### Dataset excerpts ###

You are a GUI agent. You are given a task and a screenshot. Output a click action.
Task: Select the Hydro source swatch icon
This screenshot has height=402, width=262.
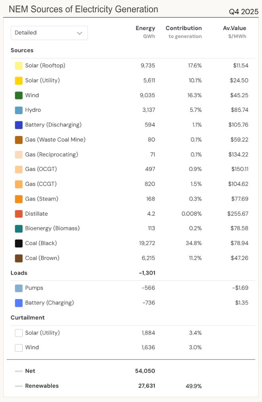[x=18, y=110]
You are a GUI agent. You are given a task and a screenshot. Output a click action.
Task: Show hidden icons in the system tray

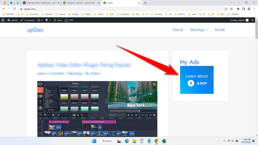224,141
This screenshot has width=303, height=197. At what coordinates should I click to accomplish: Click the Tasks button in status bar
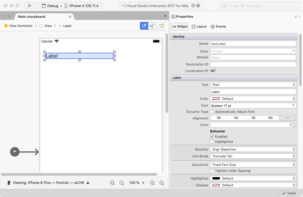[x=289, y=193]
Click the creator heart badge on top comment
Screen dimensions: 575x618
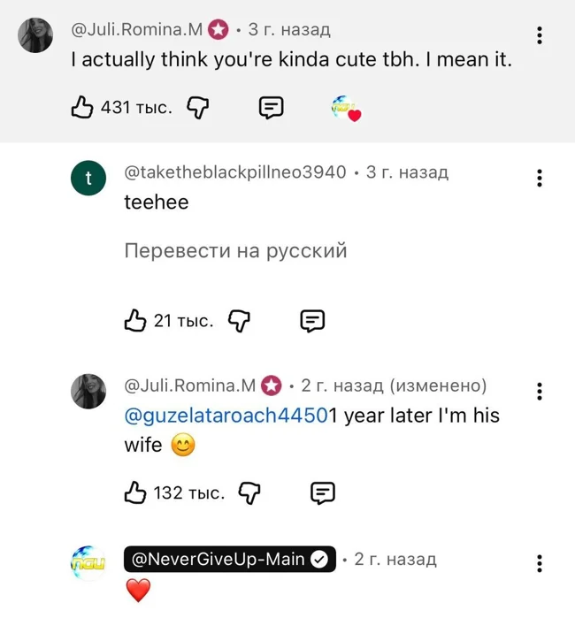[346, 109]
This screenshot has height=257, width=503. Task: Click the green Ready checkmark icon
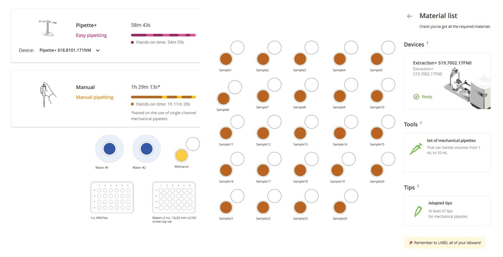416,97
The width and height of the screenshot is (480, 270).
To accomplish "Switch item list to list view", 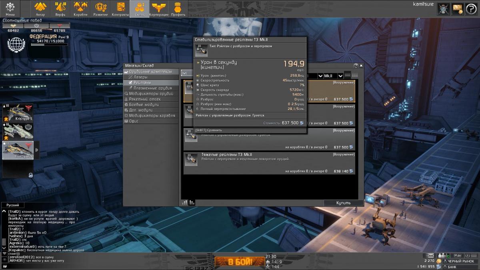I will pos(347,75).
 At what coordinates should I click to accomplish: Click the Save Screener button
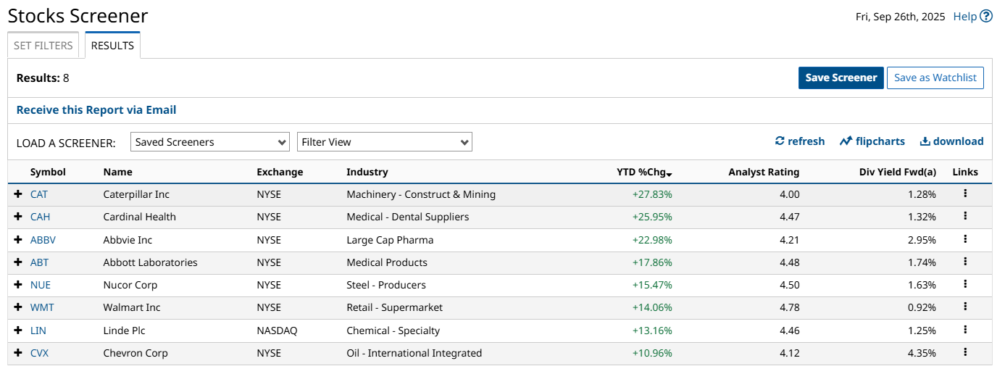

###

# [Exercise instructions]
Each line above starting at the one holding "Click the creator heart badge on top comment" and ending at the one holding "The width and" should be set down exactly as it stands, both ends included, with no pictures.

# [Result of this task]
Click the creator heart badge on top comment
Screen dimensions: 575x618
[346, 109]
This screenshot has height=257, width=503. Task: Click the green Ready checkmark icon
416,97
The width and height of the screenshot is (480, 270).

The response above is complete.